Como se ha mencionado, a menudo los trastornos viscerales pueden dar lugar a dolores referidos en la espalda. Algunos síntomas como la dificultad o imposibilidad para flexionar o extender la columna pueden orientarnos hacia este posible origen del dolor. Por tanto, un dolor dorsal no traumático, que no se ajuste a los tipos anteriores o que se acompañe de otros síntomas a priori poco relacionados nos puede hacer pensar en un origen digestivo, cardiovascular, pulmonar o renal del problema, debiendo acudir a la consulta del médico lo antes posible para descartarlos.

Las principales causas del dolor dorsal

Las distensiones musculares y ligamentosas:

estiramientos excesivos de los músculos, los ligamentos y las articulaciones de la zona, generalmente unilaterales y debidas a malas posturas, estrés o cargas excesivas sobre la espalda.

Desgaste de los discos intervertebrales:

se produce cuando se va perdiendo la elasticidad de los discos, provocando una progresiva degeneración vertebral. La manifestación degenerativa más frecuente en esta zona es la artrosis dorsal, a menudo extendida a la zona cervical o lumbar.

Osteoporosis:

pérdida progresiva de masa ósea, más frecuente en personas mayores, y que puede dar lugar a fracturas en la columna y en otras zonas del cuerpo, como la cadera o el antebrazo.

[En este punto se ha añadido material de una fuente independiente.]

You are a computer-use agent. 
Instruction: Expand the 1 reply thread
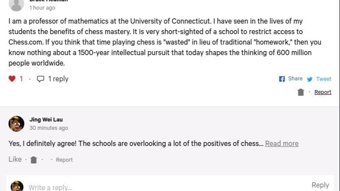click(58, 79)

Enfermedades de origen visceral:

será importante descartar cuadros cardíacos y vasculares, pulmonares, digestivos y renales, sobre todo en dolores dorsales donde al movilizar la estructura dorsal afectada no seamos capaces de reproducir el dolor (el origen del dolor no está en dicha estructura, sino que es referido).

Prevención de las dorsalgias

Para prevenir los dolores es fundamental trabajar los hábitos alimenticios, el ejercicio físico y la higiene postural. Así:

La posición al pasar muchas horas sentados será fundamental, escogiendo sillas con respaldo recto y manteniendo una posición que evite que nuestra espalda se encorve hacia delante. Será igualmente importante no sentarnos al borde de la silla y no pasar largo tiempo con las piernas cruzadas.

A la hora de subir y bajar peso moderado, es imprescindible agacharse flexionando las rodillas y con la espalda recta. No se debe coger ni transportar peso con la espalda flexionada. La sobrecarga permanente de los huesos, músculos y ligamentos de la espalda puede acelerar procesos degenerativos y causar lesiones musculo-esqueléticas.

La mayor parte de las enfermedades viscerales relacionadas con el dolor dorsal se pueden prevenir con unos buenos hábitos alimenticios y con la realización de ejercicio físico. Evitar el sobrepeso, el tabaco o las bebidas alcohólicas será la mejor prevención para los problemas cardiorrespiratorios y digestivos.

En cuanto a las horas de sueño, es recomendable dormir de lado y con las rodillas ligeramente flexionadas para mantener relajada la curvatura normal de la columna.